Happier times. US President Barack Obama meets then Thai Prime Minister Yingluck Shinawatra at Government House in Bangkok in November 2012. Source: Wikimedia
The Thai junta says it will sue the prime minister it deposed in its 2014 coup, Yingluck Shinawatra, for billions of dollars it says were lost during her rice subsidy programme.
The news comes as Thailand gears up for the August 7 referendum on the military-drafted constitution, with Yingluck seen as the key figure in the muffled campaign against the controversial charter.
Prime minister’s office spokesman Panadda Diskul said a special committee estimated US$8.2 billion was lost under the scheme, and Yingluck was liable for about US$5.8 billion of it.

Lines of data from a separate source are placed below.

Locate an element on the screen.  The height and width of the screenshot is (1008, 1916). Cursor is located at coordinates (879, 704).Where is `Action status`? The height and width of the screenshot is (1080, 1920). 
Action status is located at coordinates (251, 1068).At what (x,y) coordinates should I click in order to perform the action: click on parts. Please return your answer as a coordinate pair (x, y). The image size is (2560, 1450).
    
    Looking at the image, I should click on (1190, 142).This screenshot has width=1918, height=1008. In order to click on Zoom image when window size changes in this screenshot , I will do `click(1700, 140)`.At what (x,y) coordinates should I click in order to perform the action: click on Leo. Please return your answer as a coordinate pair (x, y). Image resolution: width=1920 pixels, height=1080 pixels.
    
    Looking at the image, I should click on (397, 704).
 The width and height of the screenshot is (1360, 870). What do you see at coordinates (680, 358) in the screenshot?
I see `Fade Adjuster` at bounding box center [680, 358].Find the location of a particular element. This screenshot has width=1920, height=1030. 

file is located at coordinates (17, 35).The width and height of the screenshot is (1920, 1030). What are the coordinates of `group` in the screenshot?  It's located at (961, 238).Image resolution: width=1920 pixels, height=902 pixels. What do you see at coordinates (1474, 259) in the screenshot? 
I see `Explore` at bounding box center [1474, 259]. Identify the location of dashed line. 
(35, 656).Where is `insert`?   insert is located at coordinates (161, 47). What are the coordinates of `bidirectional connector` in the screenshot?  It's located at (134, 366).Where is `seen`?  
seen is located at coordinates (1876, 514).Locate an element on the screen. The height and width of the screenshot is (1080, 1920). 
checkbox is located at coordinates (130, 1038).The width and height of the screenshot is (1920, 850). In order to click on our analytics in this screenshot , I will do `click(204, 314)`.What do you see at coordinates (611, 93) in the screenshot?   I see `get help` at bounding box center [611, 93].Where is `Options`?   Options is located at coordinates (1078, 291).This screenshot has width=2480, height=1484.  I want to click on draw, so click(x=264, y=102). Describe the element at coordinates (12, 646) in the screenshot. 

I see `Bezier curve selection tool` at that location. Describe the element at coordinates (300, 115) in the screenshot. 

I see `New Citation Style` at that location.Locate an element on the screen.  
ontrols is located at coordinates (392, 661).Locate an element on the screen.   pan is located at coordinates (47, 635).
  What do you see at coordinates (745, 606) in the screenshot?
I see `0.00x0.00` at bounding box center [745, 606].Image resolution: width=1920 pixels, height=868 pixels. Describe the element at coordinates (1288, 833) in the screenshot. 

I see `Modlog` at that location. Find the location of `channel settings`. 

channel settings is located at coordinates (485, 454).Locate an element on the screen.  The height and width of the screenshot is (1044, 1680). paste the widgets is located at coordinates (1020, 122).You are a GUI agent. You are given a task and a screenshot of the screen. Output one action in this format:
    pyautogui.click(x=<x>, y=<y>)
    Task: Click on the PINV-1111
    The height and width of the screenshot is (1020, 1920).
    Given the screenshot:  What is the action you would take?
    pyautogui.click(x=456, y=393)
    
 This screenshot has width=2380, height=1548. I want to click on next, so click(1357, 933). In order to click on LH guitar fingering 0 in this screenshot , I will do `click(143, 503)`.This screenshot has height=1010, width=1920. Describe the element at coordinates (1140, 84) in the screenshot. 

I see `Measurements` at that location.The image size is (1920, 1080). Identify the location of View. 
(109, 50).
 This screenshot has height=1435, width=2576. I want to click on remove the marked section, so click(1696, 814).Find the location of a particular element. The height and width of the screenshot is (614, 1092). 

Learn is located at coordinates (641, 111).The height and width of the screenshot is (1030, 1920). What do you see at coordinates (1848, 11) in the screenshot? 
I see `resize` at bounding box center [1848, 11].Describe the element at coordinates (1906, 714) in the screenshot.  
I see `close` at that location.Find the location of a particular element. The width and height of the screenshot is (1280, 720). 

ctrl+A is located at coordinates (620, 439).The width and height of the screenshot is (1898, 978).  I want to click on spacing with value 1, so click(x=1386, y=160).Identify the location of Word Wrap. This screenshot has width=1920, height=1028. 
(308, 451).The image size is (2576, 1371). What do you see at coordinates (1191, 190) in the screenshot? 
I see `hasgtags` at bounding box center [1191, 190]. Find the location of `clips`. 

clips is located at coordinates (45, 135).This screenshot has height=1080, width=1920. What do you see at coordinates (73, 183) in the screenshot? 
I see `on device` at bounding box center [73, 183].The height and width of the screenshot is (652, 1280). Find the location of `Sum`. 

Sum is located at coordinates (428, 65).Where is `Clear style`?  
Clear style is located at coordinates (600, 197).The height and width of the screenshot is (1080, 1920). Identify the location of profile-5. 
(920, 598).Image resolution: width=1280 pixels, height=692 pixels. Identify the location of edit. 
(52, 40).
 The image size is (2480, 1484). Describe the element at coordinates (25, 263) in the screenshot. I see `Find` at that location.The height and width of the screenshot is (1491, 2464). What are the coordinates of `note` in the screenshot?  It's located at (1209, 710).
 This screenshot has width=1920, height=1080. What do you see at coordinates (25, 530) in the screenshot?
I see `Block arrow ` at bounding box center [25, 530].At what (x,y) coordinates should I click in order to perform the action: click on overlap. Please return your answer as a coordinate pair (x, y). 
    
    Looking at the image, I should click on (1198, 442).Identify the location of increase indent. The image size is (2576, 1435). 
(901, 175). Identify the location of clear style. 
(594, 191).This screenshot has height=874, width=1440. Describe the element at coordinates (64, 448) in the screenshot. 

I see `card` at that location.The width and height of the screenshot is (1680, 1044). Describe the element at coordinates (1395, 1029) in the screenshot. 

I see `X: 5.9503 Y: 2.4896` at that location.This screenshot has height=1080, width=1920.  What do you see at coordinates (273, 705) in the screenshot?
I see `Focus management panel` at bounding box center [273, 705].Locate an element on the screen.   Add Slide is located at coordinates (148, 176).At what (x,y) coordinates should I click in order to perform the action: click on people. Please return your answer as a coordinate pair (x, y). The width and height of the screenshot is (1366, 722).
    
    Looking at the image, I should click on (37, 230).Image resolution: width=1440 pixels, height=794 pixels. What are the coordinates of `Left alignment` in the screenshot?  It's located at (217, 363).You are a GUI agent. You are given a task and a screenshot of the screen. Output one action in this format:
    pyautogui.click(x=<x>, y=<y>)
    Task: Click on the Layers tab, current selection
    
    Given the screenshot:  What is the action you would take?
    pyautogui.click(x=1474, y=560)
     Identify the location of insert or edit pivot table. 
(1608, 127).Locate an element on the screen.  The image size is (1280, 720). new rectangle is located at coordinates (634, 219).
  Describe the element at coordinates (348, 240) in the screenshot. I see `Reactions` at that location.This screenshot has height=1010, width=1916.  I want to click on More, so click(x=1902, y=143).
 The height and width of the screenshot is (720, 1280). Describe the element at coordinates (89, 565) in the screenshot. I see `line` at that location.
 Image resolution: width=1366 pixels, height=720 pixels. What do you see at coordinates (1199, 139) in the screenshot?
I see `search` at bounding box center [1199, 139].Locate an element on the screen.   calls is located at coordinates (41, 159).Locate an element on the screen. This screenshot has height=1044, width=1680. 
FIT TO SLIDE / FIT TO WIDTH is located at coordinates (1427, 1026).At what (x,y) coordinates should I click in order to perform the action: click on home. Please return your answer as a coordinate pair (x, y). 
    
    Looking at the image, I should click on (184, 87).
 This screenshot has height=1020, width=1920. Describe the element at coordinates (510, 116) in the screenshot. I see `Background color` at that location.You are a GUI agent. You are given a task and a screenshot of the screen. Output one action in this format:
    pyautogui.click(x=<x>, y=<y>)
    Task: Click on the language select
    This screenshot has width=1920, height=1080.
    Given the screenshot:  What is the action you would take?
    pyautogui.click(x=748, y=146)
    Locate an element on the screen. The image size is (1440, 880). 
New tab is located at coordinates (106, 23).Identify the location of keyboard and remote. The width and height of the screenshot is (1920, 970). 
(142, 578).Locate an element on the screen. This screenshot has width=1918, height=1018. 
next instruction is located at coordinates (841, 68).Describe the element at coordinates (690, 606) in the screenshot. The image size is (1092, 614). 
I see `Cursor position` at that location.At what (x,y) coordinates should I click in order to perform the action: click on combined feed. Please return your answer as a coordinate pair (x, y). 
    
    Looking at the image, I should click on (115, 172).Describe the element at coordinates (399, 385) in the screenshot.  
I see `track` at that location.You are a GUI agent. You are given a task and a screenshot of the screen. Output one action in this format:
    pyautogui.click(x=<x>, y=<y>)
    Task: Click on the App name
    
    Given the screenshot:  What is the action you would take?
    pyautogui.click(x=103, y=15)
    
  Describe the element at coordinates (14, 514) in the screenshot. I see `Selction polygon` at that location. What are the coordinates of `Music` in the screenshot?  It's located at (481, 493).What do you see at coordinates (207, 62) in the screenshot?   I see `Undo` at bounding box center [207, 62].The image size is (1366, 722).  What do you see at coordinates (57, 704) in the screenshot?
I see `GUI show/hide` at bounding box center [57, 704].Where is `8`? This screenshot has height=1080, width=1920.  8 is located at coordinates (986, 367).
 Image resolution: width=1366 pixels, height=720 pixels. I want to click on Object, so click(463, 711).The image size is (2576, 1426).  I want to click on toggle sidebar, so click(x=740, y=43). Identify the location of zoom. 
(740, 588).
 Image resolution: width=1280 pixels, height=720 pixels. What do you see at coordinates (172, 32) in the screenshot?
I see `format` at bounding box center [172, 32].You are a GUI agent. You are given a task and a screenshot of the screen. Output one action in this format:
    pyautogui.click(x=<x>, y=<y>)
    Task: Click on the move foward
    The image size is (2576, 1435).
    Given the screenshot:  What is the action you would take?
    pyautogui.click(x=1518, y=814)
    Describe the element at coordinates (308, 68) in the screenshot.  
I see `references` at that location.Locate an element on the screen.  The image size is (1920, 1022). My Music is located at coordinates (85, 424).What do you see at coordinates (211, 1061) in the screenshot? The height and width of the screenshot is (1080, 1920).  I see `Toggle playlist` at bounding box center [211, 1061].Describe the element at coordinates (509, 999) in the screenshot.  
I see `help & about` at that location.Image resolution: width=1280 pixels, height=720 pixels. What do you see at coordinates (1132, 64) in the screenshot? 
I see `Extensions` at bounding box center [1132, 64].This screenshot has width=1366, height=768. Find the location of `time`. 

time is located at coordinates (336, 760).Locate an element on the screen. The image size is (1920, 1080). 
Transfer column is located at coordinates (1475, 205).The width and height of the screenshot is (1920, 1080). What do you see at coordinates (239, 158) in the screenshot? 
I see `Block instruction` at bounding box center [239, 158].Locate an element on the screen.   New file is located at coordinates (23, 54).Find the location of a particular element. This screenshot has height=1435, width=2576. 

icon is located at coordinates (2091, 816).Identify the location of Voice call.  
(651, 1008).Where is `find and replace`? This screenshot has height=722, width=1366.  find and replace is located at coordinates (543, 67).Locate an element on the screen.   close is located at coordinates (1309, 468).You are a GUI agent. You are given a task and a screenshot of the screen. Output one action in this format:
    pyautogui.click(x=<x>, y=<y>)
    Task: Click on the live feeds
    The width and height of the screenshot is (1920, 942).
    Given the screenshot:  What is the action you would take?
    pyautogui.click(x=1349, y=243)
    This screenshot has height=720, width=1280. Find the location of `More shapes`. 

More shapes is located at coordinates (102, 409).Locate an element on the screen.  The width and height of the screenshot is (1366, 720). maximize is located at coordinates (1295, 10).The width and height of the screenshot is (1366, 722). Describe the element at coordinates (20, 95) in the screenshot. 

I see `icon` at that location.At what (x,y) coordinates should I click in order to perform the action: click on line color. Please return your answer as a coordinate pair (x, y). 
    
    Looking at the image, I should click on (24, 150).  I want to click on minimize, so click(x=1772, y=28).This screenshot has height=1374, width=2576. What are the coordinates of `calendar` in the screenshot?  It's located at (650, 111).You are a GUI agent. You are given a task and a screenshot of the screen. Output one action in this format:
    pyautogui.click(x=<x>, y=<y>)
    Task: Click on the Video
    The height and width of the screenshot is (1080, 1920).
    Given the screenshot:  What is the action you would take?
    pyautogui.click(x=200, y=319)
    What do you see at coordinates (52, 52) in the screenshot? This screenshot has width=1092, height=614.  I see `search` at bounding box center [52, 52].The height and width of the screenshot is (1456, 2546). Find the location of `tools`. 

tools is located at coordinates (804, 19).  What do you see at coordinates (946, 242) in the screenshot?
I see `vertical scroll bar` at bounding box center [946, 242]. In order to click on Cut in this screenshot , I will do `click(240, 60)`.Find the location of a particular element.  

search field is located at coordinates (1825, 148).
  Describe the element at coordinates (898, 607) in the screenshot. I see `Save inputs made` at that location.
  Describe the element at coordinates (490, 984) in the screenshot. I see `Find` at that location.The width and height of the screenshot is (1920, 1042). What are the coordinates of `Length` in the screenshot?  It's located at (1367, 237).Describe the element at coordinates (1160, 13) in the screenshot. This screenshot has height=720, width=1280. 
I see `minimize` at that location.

The rice scheme was a major catalyst in months of debilitating protests that led to the coup.
Yingluck was forced from office in May 2014 when a court found her guilty of abuse of power in a personnel case and the military soon deposed her administration.
The military-appointed parliament later formally impeached her on charges of mismanaging the subsidy scheme, barring her from politics for five years. She is already on trial for alleged dereliction of duty in administering the subsidy, a criminal charge that could jail her for 10 years.
She is expected in court on Friday to begin her defence in the ongoing criminal trial.
The rice subsidy was a flagship policy that helped Yingluck win the 2011 general election. She said it was aimed at helping poor farmers, who were paid about 50 per cent above what they would have received on the world markets, pumping billions of dollars into the Shinawatras’ key support base in the northeastern rice bowl of Isan.
The government presumably gambled that it would drive up the world price for rice by stockpiling supplies, but other suppliers like Vietnam took up the slack, meaning Thailand lost its spot as the world’s leading exporter.
The policy led to a 40-per-cent fall in Thai rice exports.
Yingluck claims the case against her is a politically motivated attack on her family, which remains popular with rice farmers.
The Shinawatra’s electoral dominance since 2001 has rattled the Thai Bangkok-based elite.
Panadda said around 13.3 million tonnes of rice were purchased and stored by the authorities, but less than 1 million tonnes ended up being exported.
He said the junta would also seek compensation from Yingluck’s commerce minister, Boonsong Teriyapirom, and other members of her government.